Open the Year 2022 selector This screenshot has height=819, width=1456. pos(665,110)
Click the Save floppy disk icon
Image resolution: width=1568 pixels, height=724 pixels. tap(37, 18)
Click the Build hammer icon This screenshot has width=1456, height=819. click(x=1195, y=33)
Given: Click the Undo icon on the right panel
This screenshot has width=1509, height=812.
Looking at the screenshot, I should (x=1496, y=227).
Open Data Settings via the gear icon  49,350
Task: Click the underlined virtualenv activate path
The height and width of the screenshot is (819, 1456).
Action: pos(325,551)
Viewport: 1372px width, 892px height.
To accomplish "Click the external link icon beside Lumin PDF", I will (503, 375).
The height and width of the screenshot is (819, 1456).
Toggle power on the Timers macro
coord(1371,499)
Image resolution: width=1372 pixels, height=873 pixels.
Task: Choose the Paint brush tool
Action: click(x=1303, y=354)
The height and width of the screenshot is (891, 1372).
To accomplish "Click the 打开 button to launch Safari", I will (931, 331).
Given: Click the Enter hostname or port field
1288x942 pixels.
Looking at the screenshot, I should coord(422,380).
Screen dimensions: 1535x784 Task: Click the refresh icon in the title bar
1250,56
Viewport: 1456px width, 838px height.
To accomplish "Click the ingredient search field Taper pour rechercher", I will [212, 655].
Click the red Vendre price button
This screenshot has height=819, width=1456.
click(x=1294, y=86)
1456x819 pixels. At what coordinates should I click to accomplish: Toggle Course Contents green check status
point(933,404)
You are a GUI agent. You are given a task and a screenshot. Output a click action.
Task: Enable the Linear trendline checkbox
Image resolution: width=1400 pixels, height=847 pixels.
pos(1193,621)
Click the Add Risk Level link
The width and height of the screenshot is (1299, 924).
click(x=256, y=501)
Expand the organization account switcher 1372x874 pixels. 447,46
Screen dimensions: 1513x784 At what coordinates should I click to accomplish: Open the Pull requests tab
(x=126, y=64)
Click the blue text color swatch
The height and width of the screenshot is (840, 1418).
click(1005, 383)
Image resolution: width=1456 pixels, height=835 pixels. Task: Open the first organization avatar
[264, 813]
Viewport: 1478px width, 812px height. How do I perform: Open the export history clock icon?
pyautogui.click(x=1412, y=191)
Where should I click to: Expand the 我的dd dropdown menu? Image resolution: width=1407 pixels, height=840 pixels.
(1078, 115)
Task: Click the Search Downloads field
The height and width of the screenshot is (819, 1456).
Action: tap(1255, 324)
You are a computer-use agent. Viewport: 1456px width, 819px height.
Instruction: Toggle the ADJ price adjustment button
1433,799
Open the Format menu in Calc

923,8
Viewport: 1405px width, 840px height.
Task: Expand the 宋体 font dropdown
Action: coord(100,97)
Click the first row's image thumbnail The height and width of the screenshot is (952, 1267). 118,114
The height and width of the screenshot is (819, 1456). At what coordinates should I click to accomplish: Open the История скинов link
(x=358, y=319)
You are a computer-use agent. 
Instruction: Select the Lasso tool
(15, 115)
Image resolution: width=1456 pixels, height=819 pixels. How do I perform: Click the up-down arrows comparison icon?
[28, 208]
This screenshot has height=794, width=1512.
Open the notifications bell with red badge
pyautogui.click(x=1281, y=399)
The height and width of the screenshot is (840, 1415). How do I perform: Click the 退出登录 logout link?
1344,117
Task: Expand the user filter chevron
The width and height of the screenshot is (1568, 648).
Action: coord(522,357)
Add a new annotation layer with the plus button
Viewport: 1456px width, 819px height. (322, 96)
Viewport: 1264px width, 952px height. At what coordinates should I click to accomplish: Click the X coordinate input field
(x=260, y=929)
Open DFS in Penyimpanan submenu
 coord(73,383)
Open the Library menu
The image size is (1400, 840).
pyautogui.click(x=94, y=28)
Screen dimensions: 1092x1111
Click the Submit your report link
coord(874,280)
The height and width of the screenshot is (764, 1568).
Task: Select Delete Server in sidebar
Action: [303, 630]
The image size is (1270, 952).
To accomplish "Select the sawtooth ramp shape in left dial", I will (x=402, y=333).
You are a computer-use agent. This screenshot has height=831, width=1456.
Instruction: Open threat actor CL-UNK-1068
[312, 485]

- - - - -

From the records above, quote only the lines running from the line with "This screenshot has height=794, width=1512." to the line with "The image size is (1270, 952).", both lines included.

This screenshot has height=794, width=1512.
Open the notifications bell with red badge
pyautogui.click(x=1281, y=399)
The height and width of the screenshot is (840, 1415). How do I perform: Click the 退出登录 logout link?
1344,117
Task: Expand the user filter chevron
The width and height of the screenshot is (1568, 648).
Action: coord(522,357)
Add a new annotation layer with the plus button
Viewport: 1456px width, 819px height. (322, 96)
Viewport: 1264px width, 952px height. At what coordinates should I click to accomplish: Click the X coordinate input field
(x=260, y=929)
Open DFS in Penyimpanan submenu
 coord(73,383)
Open the Library menu
The image size is (1400, 840).
pyautogui.click(x=94, y=28)
Screen dimensions: 1092x1111
Click the Submit your report link
coord(874,280)
The height and width of the screenshot is (764, 1568).
Task: Select Delete Server in sidebar
Action: [303, 630]
The image size is (1270, 952).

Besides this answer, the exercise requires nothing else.